Throwback to my thoughts in May 2016:
If four years ago someone told me I would be a completely new person by the end of high school, I would've just rolled my eyes and laughed. Maybe that's just me and my ignorant self or maybe it's the fact that we hate to accept the idea of change. We fear to stray from the known and as within a month every one of the 500 seniors in my class will be forced to accept that. I can tell you one thing for sure is that at least half of my fellow graduates will force themselves to stay their 18 year old self forever.

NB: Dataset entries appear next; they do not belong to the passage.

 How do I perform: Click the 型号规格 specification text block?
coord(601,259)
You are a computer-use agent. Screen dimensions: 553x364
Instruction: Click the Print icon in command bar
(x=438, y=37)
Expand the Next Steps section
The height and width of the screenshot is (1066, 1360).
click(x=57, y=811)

Growing up is like those giant bounce houses when we were little; they look so daunting but one you experience it, it's thrilling and you never want to stop jumping. I've always been the kid to look forward to the jumping, to look forward to being a grown up and doing grown up things like going grocery shopping on my own or painting the color of my bedroom or driving a fancy car. But now, right before I step into the bounce house called growing up, I want to walk away.
I don't want to be the thirty year old person who cries in their one room apartment because they can't pay rent. I don't want to be the person who wakes up every Monday through Friday to painstakingly drive themselves to work to be tormented by an obnoxious boss. I want to be my five year old self again. I want my only worry to be is if my mom packed me animal crackers instead of carrots for snack today. I want my only tears to be shed when I scrape my knee riding my pink tasseled bicycle down the steep road. I want my Mondays through Fridays to be spent at recess underneath the slide talking about how some second grader gave me his last animal cracker. This thing called growing up is terrifying regardless of if you have a plan or not. Yes, I have a plan and I pray life goes according to it. I want my major going into college to stay the same because that's what I like to do. I want my profession to make me love waking up every morning. I want to never have to worry about not making next month's rent or having to survive off soup and some partially green bread. But I bet no one does.
There's an imaginary clock ticking down to different events in our lives: graduating from high school, and then college and then pursuing a career you're passionate about, to marrying your significant other, but you'll have to do that before you're 30 or else mom will throw a fit, to having a kid before you're 35. But what if you're not done pursuing your career by that age? What if you don't end up graduating from college, but you find your career? The whole timeline is messed up and the plan is thrown out the window. There's so much stress and you're back to thinking about how you'll pay next month's rent or how you'll stop sitting on the floor of your apartment and crying.
Life is going to be filled with the list of events on a ticking clock. It's going to be daunting, but we all know it's best to just close our eyes, clench our fists and take our first jump in this bounce house we call growing up.